Recent academic criticism of Australian proposals includes Jon Stanford's 2002 Economic Analysis of the Droit de Suite - The Artist's Resale Royalty (PDF).

subsection heading icon    
in New Zealand

New Zealand does not currently have droit de suite. It appears to be waiting to see whether the droit is introduced in Australia.

subsection heading icon     in the US

In the US the droit has largely been regarded as a curiosity, a potential exotic import like a designer cheese or the bidet. Proposals for a droit scheme in New York state were defeated but a similar law in California (here) has been in place for several years and does not appear to have destroyed the local market.

A useful starting point is provided by two essays in Stephen Weil's A Cabinet Of Curiosities: Inquiries Into Museums & Their Prospects (Washington, Smithsonian Institution Press 1996).

In 'Resale Royalties For Artists: Boon or Boondoggle' he discusses a 1992 inquiry by the US Registrar of Copyrights, with support from the National Endowment for the Arts. That inquiry was mandated by the 1990 Visual Artists Rights Act (VARA), the US federal version of Australia's Moral Rights legislation. His 'Resale Royalty Hearing: New York City' supplies Weil's testimony about the NY state proposals, with a brief discussion of economic and arts literature on droit de suite in the EU and the Californian state resale royalty arrangements.

Monroe Price's 1968 Yale Law Journal article Government Policy and Economic Security for Artists: The Case of the Droit de Suite seems to have set the tone for much US legal and economic thinking, reflected in Elliott Alderman's 1992 paper Resale Royalties in the United States for Fine Visual Artists: An Alien Concept and Bernhard Berger's 2001 comment Why Resale Rights for Artists Are a Bad Idea. There is a more positive approach in John Solow's 1991 An Economic Analysis of the Droit de Suite (PDF).

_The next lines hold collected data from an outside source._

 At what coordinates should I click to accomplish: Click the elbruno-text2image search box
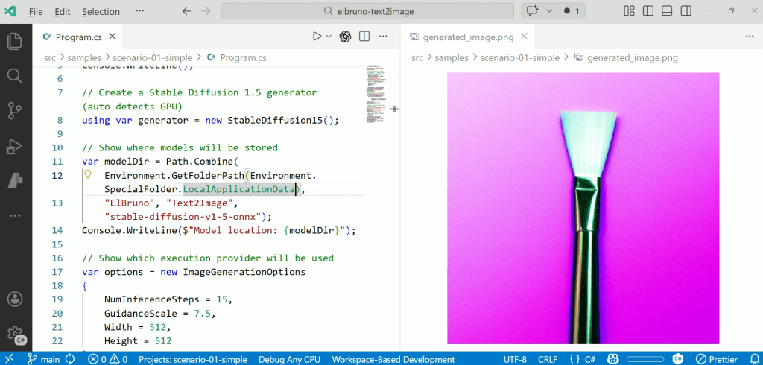click(367, 11)
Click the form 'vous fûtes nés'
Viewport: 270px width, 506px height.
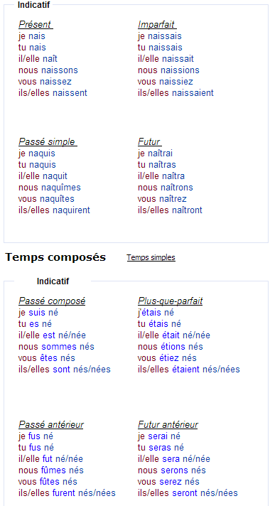(48, 482)
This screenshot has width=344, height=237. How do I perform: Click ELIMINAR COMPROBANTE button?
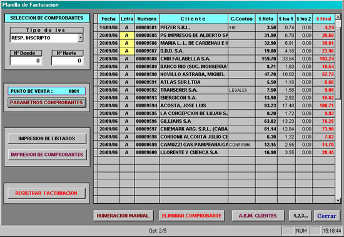click(x=191, y=216)
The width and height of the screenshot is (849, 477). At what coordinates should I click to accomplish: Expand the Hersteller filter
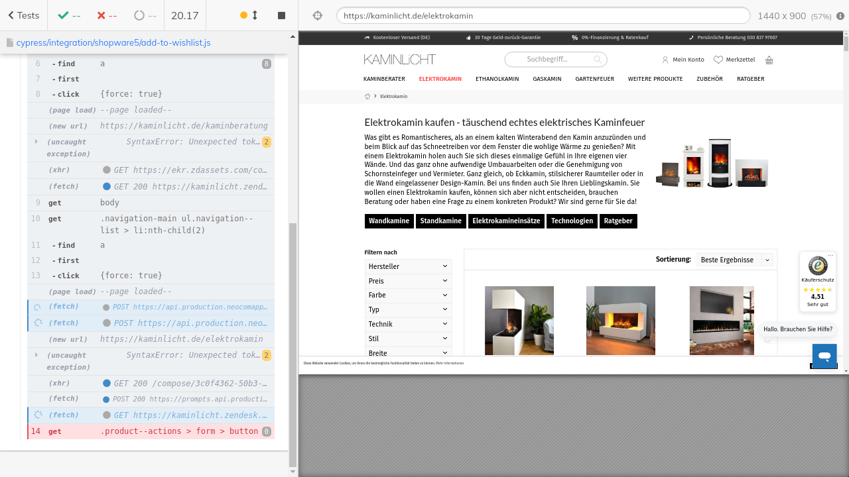point(408,266)
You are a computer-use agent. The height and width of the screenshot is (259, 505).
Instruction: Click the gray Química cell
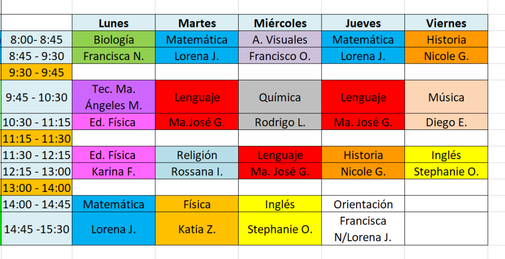[x=280, y=97]
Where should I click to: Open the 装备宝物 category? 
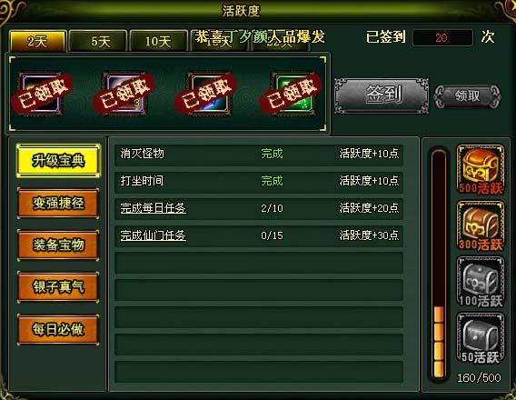[x=58, y=245]
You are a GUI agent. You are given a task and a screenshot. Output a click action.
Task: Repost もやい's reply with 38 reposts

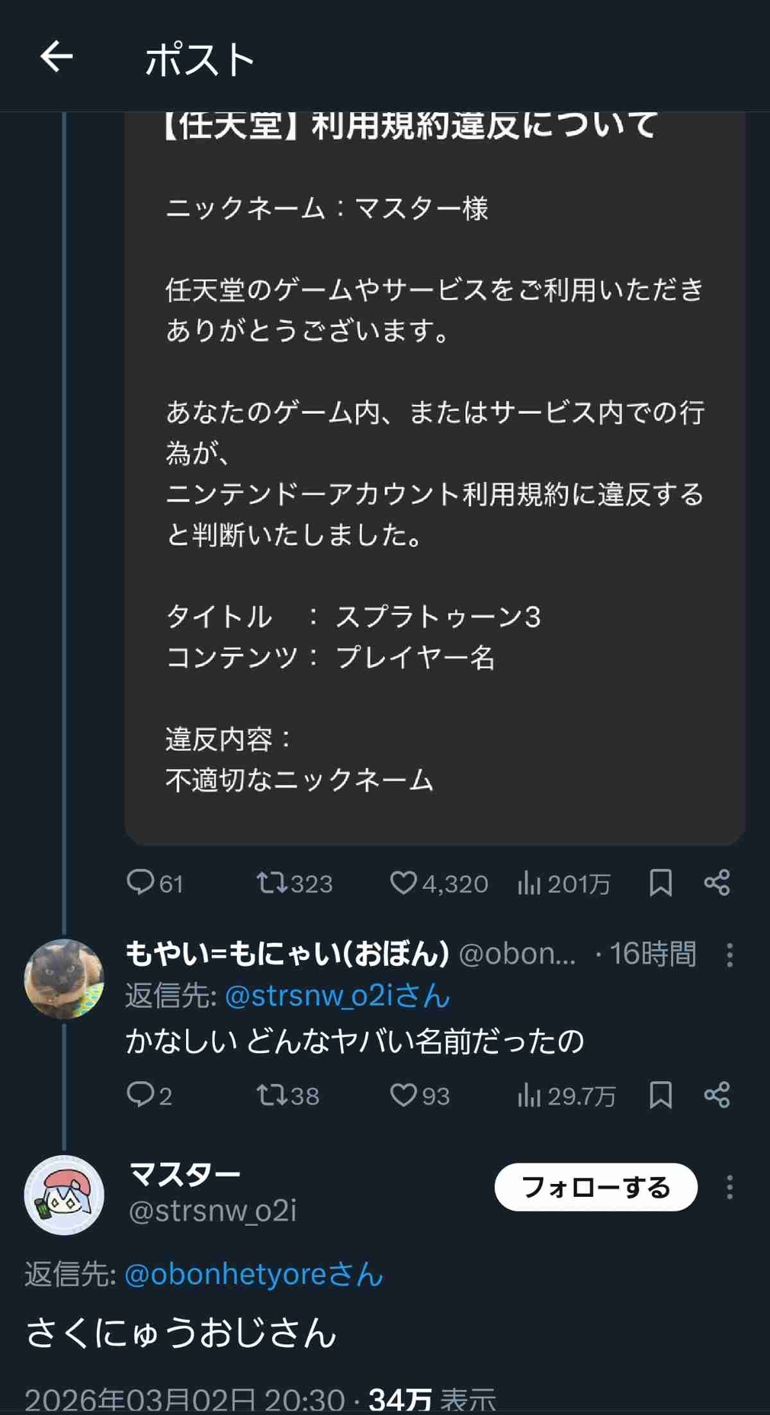[x=267, y=1095]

Peter Karlen's 'The California Droit de Suite' in Copyright World (1996) offers a view of the state legislation. Overviews are provided by Edward Damich's Moral Rights Protection and Resale Royalties for Visual Art in the United States: Development & Current Status in the 1994 Cardozo Arts & Entertainment Law Journal, Gerhard Pfennig's broader 'The Resale Right of Artists (Droit de Suite)' in the 1997 Copyright Bulletin and Carla Shapreau's 'The Statute with teeth like a Gummy Bear: Droit de Suite in the US' in the April 1998 Art & Law Supplement to The Art Newspaper.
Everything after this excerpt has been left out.